Similarly, silver prices have inclined by 15% in 2019 driven by increased purchases in India largely due to the anticipation of new tariffs endorsed in August. According to the World Bank, gold prices are forecast to average 5.8% in 2020 owing to further expansionary monetary policies and strong demand. Market analysts believe that the markets will be dictated by the same theme in 2019. Moreover, heightened trade uncertainties and concerns fueling global growth will only provide catalysts for more upside to gold price from current levels. A large part in the upcoming days will be played out by the Federal Reserve in their monetary policies, and also the US and Chinese authorities on how they resolve the issues surrounding the trade war.
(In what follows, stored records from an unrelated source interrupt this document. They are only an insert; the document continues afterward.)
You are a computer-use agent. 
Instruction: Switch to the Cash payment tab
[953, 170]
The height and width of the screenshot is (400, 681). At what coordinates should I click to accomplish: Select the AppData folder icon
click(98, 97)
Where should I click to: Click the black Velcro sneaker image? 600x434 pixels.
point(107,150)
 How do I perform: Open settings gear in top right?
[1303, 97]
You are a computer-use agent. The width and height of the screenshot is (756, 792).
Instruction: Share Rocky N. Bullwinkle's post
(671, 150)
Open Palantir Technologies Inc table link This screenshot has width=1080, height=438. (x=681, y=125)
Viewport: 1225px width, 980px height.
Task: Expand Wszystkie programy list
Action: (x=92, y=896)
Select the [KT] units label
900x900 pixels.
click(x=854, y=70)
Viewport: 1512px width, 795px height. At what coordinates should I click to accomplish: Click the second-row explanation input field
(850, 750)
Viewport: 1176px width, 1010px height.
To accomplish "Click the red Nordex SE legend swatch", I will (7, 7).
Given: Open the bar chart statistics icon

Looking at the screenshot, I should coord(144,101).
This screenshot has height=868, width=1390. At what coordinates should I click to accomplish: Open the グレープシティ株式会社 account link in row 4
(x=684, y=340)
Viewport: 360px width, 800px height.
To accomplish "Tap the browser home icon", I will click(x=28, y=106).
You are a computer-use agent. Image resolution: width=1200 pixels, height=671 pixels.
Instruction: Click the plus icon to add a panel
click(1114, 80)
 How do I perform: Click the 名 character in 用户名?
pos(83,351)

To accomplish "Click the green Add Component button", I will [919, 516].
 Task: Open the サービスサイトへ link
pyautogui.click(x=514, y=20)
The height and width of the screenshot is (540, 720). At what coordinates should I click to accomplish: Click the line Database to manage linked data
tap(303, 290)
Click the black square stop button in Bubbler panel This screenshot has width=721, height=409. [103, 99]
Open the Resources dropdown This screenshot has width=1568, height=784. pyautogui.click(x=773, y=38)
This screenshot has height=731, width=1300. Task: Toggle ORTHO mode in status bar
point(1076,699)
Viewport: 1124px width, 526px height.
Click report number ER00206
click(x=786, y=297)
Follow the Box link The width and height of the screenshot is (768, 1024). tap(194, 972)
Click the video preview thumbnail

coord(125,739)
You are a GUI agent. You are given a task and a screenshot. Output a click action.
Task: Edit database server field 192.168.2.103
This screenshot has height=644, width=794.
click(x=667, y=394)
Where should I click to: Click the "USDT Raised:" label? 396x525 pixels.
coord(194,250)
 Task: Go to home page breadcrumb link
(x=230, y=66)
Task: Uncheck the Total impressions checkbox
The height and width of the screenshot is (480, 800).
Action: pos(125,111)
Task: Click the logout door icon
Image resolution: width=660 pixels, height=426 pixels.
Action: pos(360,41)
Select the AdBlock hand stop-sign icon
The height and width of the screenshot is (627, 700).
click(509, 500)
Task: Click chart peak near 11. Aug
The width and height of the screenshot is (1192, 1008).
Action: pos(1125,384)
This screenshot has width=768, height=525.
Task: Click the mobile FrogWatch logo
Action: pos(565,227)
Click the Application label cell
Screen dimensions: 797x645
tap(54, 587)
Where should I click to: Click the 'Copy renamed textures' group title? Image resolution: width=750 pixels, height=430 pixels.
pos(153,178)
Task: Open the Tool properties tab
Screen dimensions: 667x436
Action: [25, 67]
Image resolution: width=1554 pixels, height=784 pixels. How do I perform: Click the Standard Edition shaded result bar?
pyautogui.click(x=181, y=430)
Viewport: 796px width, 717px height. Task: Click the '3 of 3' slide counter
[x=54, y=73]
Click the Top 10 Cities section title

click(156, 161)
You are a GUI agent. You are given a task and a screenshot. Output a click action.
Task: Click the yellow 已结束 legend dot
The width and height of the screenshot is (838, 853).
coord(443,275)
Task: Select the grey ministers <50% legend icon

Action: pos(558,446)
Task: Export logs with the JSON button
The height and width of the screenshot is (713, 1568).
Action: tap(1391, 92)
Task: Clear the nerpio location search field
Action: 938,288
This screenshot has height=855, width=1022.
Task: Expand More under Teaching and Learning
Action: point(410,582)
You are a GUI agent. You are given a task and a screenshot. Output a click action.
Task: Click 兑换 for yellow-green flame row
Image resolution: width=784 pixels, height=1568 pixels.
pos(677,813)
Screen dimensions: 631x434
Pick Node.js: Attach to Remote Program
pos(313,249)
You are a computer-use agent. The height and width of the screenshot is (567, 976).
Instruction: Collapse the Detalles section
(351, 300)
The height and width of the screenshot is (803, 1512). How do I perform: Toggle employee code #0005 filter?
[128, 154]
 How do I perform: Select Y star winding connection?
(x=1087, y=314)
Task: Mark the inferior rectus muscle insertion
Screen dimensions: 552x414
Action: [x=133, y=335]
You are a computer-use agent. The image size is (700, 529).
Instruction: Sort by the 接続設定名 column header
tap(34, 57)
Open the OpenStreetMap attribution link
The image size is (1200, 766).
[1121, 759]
The price of copper declined in 2019 attributed to the global economic slowdown. The values turned lower in May when the USA hiked tariffs on imports of China eliciting retaliation from the Asian superpower. China, which accounts for half of global copper consumption, experienced a slowdown in manufacturing activities in China as metal intensive sectors including construction, electricity and transport remained weak. Low support has been provided to prices from the constructive mine supply. On the other side, both refinery capacities and output are still growing out of China.
In 2020, the copper mine supply is expected to grow although the outlook seems vulnerable to potential disruptions. The demand in China is anticipating some support from the stimulus measures from the infrastructure sector but it is too early to solidify the grounds for global recovery until the markets observe signs of stabilisation in global activities along with positive developments in the US-China trade talks. The prices are forecasted to increase moderately by 2.3% in 2020 owing to the recent fiscal stimulus in China, and the new laws enveloping the local government capital financing take effect fostering infrastructure investment thereafter.
Although crude oil prices have jumped by 33% in 2019, the value fell sharply in the third quarter. Worries about slowing global demand offset the production disruption in Saudi Arabia. Owing to slackening global growth outlook and strong oil production weighing on the markets, the average prices for 2020 has been revised down to $58 per barrel as per a report by the World Bank. On the contrary, the consumption of natural gas will remain to support the prices into the New Year.
The oil markets are set to return over the first half of 2020 assuming that OPEC+ will not only extend the current output agreement beyond March 2020 but it will also influence deeper cuts into the first quarter. The game will be played out by all members with the markets observing who will cut even more than they currently have. In 2019, the key price factor was the demand. The increase in growth in the New Year is influenced by a rise in OECD consumption while non-OECD growth is expected to remain unchanged at under 2%. Although uncertainties around the trade war and slowing economic growth had an impact on the demand of oil in 2019, the prices will resonate on how swiftly China and the US will come to a resolution.
While most agro-commodities appear to have stabilised in contemporary days, the driving factors pressing downward pressure still persist. The factors include multi-year high stock levels for some grains, favourable weather settings in important producing regions, trade war, low energy costs and weakening demand for some products.
According to the World Bank, its Agriculture Index declined approximately 2% in the third quarter of 2019. However, the index is anticipated to stabilise in 2020 with most risks on the downside. However, a resolution in the trade war forecasts an upside risk for some products such as soybeans and corn.
The lack of inflation, slumping demand measures, and the limited roll yield in forward curves has continued to dent the broader commodities indices. Weaknesses in the global trade figures are yet to turn around and with the continuation, market analysts are still anticipating some level of limitation in demand across the commodity bracket in 2020.